* Aim of the exercise *
Restate, word for word and with nothing added, the lines from the one containing "Viewport: 1452px width, 840px height." through the last line of the material below.

* Information provided *
********
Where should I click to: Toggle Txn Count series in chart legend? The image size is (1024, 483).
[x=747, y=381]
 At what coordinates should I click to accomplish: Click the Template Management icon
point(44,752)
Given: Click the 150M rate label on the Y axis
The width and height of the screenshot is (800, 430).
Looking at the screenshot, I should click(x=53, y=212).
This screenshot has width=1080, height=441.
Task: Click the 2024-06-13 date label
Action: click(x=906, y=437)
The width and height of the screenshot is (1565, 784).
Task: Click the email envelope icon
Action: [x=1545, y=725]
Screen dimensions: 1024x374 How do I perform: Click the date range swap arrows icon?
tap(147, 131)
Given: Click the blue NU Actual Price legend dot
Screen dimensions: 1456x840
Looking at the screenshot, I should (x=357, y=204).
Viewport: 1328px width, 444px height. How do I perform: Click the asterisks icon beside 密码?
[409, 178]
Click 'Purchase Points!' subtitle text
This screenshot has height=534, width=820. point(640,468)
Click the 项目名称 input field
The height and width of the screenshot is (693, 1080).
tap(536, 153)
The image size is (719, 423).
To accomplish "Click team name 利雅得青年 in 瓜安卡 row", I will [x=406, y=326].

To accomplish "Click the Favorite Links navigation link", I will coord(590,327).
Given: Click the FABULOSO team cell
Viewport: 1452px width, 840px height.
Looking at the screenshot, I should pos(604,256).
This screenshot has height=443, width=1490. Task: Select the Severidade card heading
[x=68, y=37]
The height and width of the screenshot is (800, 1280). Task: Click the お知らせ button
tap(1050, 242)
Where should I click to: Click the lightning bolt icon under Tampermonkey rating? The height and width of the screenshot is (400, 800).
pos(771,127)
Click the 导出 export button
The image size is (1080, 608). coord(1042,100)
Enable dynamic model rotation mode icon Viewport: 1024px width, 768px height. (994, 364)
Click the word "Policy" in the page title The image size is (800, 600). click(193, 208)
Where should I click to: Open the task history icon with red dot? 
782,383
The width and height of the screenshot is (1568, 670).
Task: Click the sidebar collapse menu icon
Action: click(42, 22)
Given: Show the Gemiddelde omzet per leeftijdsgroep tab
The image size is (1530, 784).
********
* Exercise output *
Viewport: 1452px width, 840px height.
Looking at the screenshot, I should pos(604,256).
This screenshot has height=443, width=1490. Task: Select the Severidade card heading
[x=68, y=37]
The height and width of the screenshot is (800, 1280). Task: Click the お知らせ button
tap(1050, 242)
Where should I click to: Click the lightning bolt icon under Tampermonkey rating? The height and width of the screenshot is (400, 800).
pos(771,127)
Click the 导出 export button
The image size is (1080, 608). coord(1042,100)
Enable dynamic model rotation mode icon Viewport: 1024px width, 768px height. (994, 364)
Click the word "Policy" in the page title The image size is (800, 600). click(193, 208)
Where should I click to: Open the task history icon with red dot? 
782,383
The width and height of the screenshot is (1568, 670).
Task: Click the sidebar collapse menu icon
Action: click(42, 22)
Given: Show the Gemiddelde omzet per leeftijdsgroep tab
The image size is (1530, 784).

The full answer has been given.